This is the second post of my body positive journey series! I have been increasingly trying to become more positive towards my body and self in general. As a bigger person it is easy to get wrapped up in feeling shame about my body. I am my own worst critic.
Taking numbers out of the equation has morphed in my mind as the months have passed since starting my Body Positive Journey back in September. I approached the series with excitement but knowing it would be a lot of tough work. I had hoped to write this follow up post sooner but wow it has been hard! I make some great steps forward and then a few backwards. Being patient, kind, and supportive to myself is difficult but is perhaps the most important thing for me to do.
Taking numbers out of the equation started with a physical focus. I was trying to remove the value from numbers such as my weight, ideal body weight, calorie counts, and clothing size. I committed to purchasing some clothes I loved regardless of the size but first try I bolted from the mall in tears. I started going to the gym and enjoyed it. I tried to be more mindful of what I was eating. I tried to develop healthy habits without the focus on my size but on feeling good. There was always a little voice in the back of my head tying these healthy habits into the numbers. Combatting that voice is a daily challenge. Some days I can refocus my attention and all is well. Other days I obsess over obsessing. I get so wrapped up in fighting that voice that I question why I can’t change my focus. Why do I have such a hard time with this?

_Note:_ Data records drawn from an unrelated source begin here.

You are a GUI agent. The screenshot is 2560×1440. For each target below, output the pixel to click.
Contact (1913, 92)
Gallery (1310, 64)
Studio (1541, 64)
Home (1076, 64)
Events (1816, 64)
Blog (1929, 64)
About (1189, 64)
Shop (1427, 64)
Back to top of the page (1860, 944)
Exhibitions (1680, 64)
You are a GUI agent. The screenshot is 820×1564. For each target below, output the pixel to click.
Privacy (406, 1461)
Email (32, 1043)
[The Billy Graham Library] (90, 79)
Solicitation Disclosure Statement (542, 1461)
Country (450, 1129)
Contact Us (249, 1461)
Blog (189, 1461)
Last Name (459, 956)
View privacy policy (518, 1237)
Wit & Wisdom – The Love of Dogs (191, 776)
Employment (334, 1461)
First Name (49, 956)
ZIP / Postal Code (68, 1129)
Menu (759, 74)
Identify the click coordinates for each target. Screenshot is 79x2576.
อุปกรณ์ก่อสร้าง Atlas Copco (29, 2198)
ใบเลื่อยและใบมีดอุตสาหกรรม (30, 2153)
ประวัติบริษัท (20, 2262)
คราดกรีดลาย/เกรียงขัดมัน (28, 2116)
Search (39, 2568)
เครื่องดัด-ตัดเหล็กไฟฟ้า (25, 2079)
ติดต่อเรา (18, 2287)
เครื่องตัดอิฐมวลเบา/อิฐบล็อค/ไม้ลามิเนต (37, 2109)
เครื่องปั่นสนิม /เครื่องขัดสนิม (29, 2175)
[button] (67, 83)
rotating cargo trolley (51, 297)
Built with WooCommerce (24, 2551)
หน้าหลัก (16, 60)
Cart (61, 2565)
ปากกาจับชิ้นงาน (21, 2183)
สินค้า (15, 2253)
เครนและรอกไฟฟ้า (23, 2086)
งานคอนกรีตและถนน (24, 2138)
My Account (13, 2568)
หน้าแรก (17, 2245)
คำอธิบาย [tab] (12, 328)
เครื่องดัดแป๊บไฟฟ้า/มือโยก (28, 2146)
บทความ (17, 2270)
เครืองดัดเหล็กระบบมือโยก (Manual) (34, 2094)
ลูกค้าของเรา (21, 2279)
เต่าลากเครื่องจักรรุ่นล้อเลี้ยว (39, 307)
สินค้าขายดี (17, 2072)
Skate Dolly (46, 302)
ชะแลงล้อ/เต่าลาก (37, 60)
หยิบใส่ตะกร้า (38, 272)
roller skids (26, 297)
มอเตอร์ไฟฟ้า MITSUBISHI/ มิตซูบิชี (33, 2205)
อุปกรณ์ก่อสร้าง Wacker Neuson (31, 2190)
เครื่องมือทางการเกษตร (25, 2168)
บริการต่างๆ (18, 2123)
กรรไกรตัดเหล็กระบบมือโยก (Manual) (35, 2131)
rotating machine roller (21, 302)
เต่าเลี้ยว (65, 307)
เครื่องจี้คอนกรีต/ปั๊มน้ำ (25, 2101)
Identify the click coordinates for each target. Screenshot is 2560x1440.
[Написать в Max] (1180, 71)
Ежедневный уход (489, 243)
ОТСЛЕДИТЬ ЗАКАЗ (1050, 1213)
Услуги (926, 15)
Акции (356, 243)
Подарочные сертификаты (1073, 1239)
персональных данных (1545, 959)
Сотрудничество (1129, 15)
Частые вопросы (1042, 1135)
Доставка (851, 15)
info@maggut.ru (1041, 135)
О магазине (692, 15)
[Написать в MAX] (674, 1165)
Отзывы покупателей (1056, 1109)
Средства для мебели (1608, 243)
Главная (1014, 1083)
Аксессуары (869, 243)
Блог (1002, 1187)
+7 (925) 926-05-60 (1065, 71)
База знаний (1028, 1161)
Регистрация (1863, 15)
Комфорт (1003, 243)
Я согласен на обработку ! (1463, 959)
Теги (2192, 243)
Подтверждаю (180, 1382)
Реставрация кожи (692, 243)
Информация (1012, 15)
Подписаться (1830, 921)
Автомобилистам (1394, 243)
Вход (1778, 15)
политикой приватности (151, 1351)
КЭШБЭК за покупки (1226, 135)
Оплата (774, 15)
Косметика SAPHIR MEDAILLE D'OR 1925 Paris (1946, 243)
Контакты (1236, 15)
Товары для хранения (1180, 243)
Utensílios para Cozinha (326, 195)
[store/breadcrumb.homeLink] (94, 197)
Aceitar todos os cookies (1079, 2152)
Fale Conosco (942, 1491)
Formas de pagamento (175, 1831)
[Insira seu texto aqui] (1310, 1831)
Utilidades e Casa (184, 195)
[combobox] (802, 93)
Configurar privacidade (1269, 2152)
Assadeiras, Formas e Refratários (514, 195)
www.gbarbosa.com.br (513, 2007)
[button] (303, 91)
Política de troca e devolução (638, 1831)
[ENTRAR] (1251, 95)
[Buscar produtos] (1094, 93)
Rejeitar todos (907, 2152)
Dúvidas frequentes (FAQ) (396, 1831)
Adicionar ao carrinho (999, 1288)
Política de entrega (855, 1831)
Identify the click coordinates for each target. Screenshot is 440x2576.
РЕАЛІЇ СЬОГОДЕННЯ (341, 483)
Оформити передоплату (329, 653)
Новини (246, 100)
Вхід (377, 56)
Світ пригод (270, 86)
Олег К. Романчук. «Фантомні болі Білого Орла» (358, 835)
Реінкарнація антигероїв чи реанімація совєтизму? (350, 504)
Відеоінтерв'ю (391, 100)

Taking the numbers out of the equation also took a turn to be about my blog and hobbies. I needed to stop basing my self-worth on the numbers of blog visitors and bullet journal spreads completed. I needed to pace myself and be patient, kind, and supportive. My blog is a safe space for me and enjoying my writing is what is important to me. I am starting to relax a bit more when my view count is low for a post and trying to celebrate having consistently just under 200 views a month. I want to increase that but I also want to celebrate that roughly 6 of my pieces are read each day. That is exciting even if a small accomplishment.
Learning to be more patient, kind, and supportive to myself won’t only improve my relationship with myself but also reduce my anxiety levels and the spoons I spend struggling. It will improve my relationship with my husband and friends and it will also give me more energy to spend on my blog and activities I love. Letting go of the numbers is great but I can’t do so without being more patient, kind, and supportive to myself! I need to remind myself when I am overthinking to relax and focus on how I feel. When I have tough days I am learning to go to bed early to start the next day fresh.
I have managed to purchase some new clothes for work that fit better but I still need to add to these pieces which ties in to the next post for the series – Underneath it all. Proper fitting under things are sexy on a bigger body. Fit is important but it is also more of a struggle for us bigger people. My next post in this series will explore having a proper lingerie fitting. This absolutely terrifies me. I am trying to research some Toronto area stores to have a proper fitting and purchase a piece or two. If anyone reading has a favourite place let me know, suggestions are very welcome!
This was a vulnerable piece for me to write. I had approached the series with excitement to move into a healthier mindset. I didn’t anticipate such emotional struggles. Instead of calories I am trying to focus on eating healthy foods but still allowing treats. I am starting to pay attention to enjoying the experience of baking and cooking again. Instead of size I am trying to focus on how I feel in a piece of clothing. I am trying to enjoy every piece I post on my blog. This is a different mindset for me but so very worth it.